__Task objective__: No picture belongs in the answer, which must hold exactly the lines from the one with "Given: Select the Enrollment menu item" through the final line below.

__Material shown__:
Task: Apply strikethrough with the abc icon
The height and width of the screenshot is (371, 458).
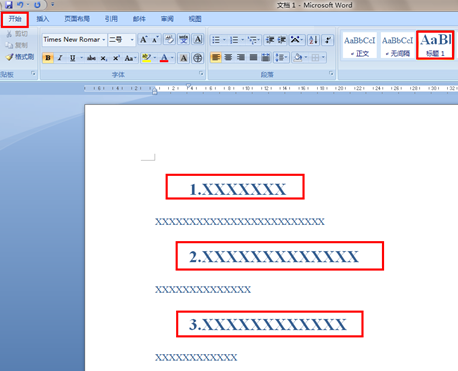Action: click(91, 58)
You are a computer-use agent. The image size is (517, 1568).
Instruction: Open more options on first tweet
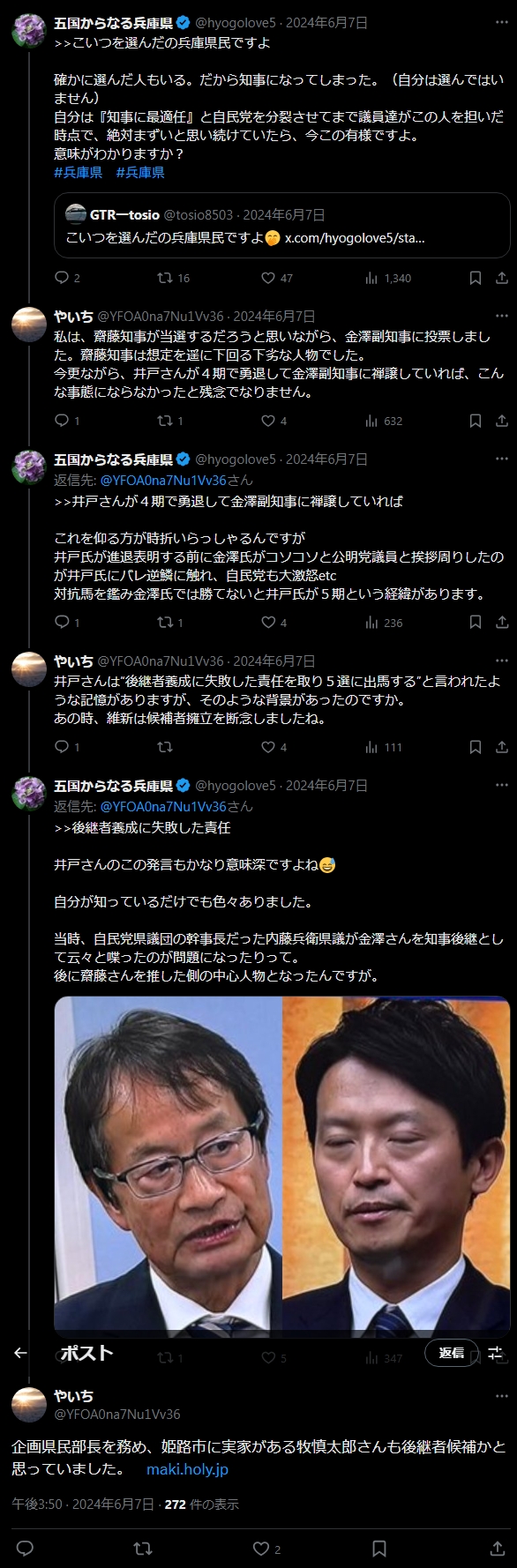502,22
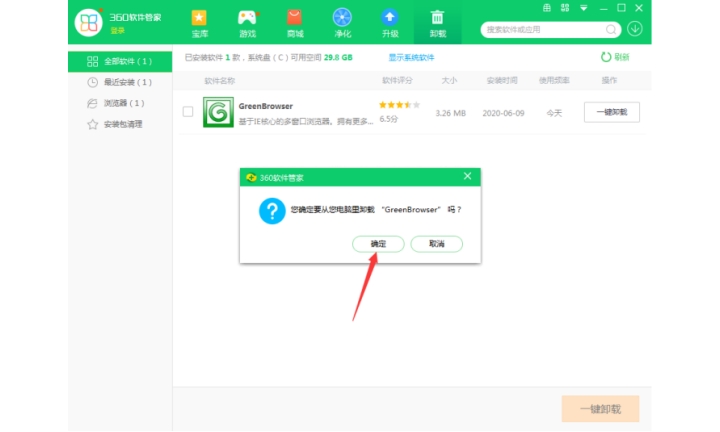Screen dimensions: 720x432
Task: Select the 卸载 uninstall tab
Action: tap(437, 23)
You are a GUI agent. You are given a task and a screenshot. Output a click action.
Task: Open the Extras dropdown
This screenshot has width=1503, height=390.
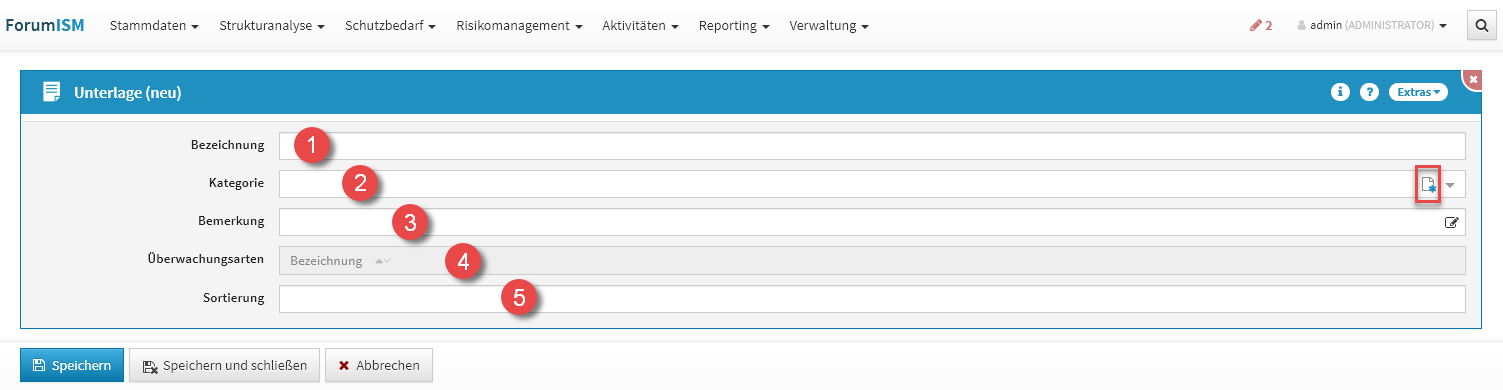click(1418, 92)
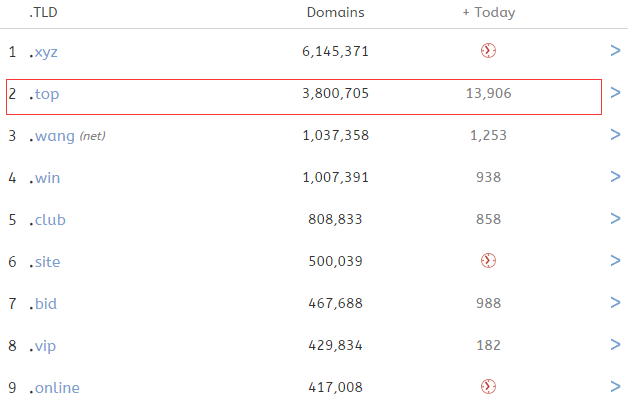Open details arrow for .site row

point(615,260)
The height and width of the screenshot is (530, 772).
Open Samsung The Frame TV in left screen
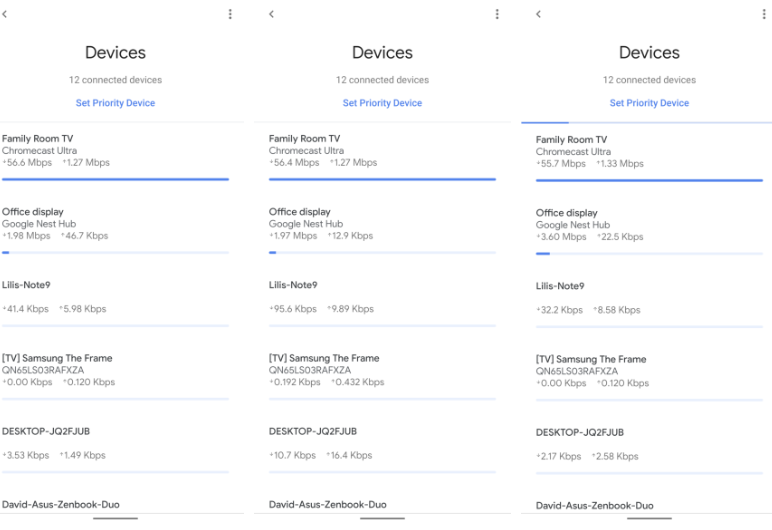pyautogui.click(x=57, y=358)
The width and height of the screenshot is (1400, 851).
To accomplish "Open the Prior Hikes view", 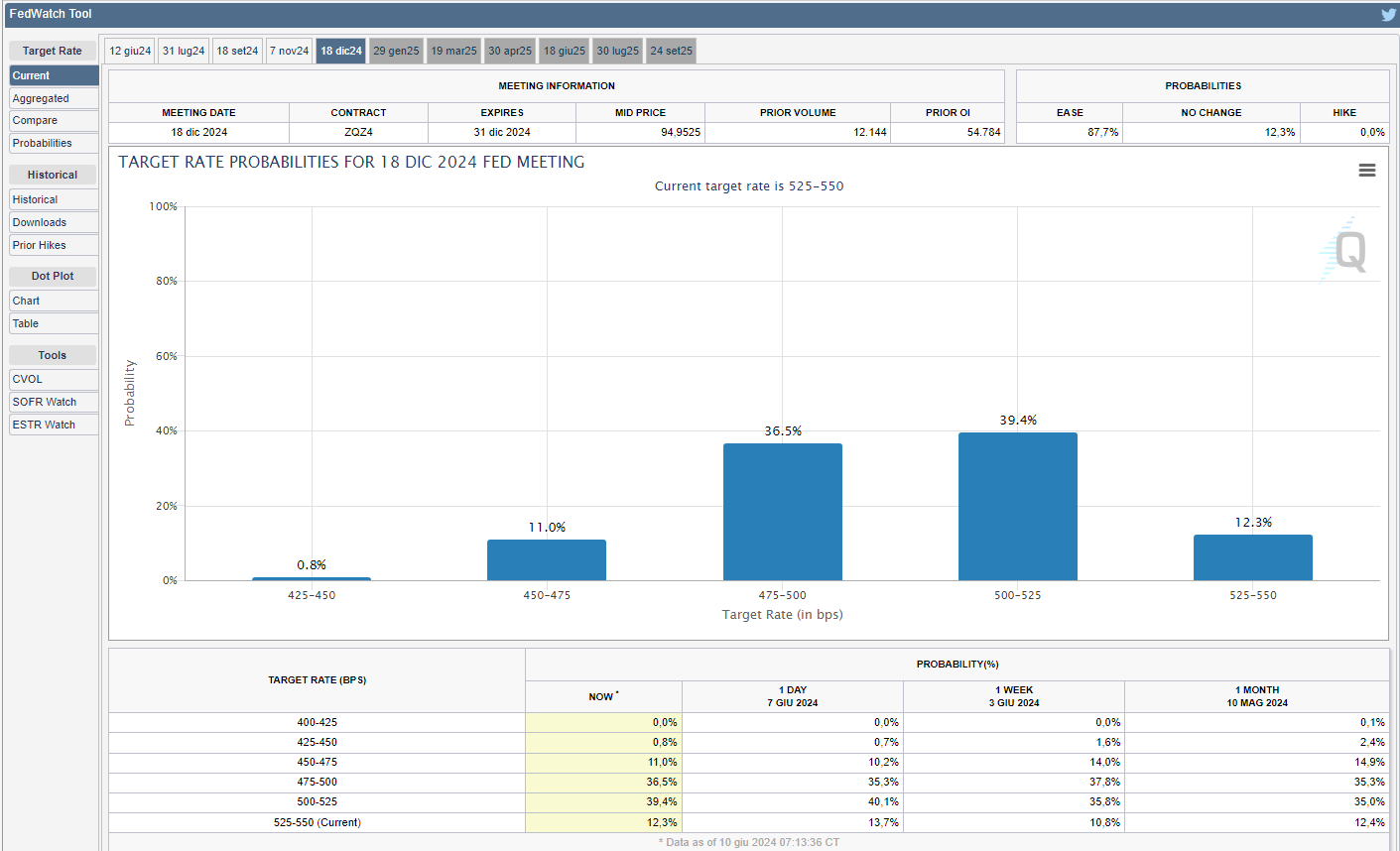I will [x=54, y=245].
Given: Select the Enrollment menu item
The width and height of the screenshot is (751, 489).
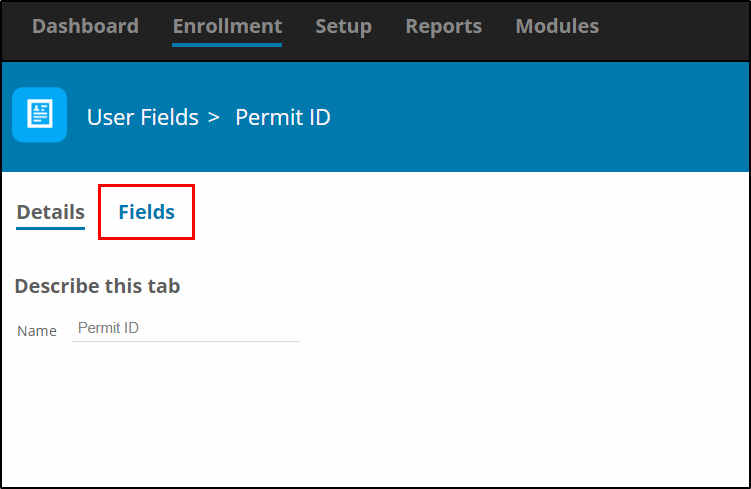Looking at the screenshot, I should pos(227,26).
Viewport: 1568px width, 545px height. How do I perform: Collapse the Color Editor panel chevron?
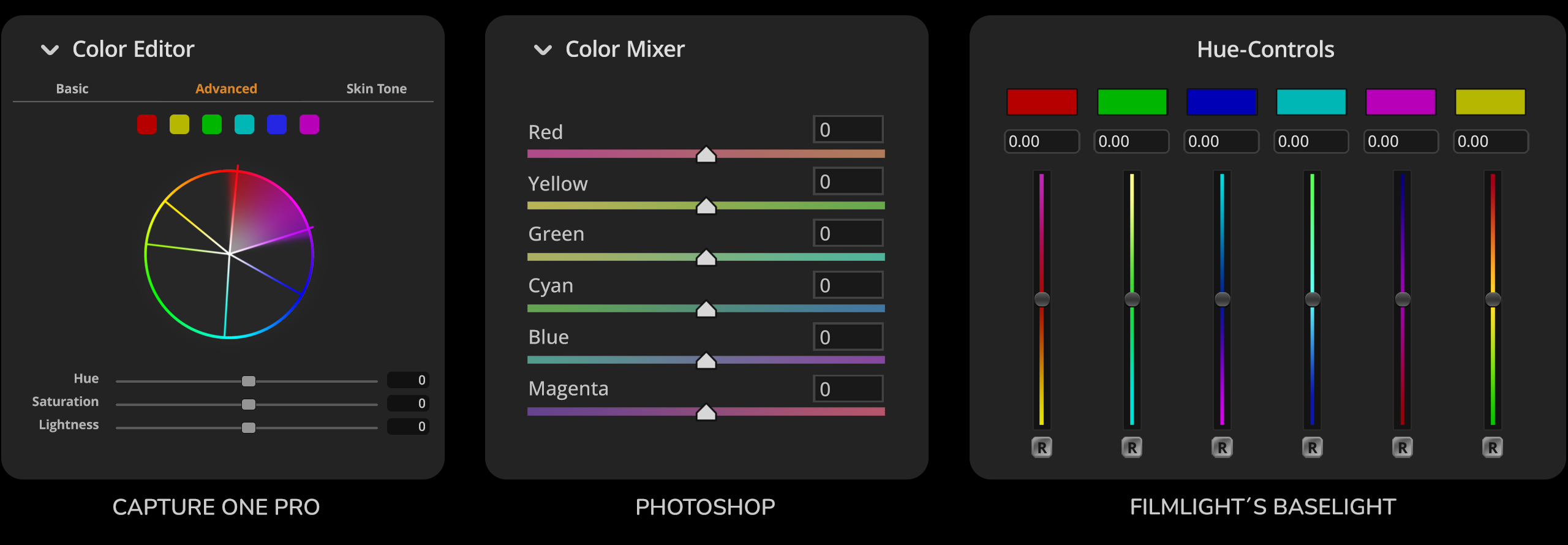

__Answer box__:
Given: Select the Enrollment menu item
The width and height of the screenshot is (751, 489).
Looking at the screenshot, I should pos(227,26).
Viewport: 1568px width, 545px height. How do I perform: Collapse the Color Editor panel chevron?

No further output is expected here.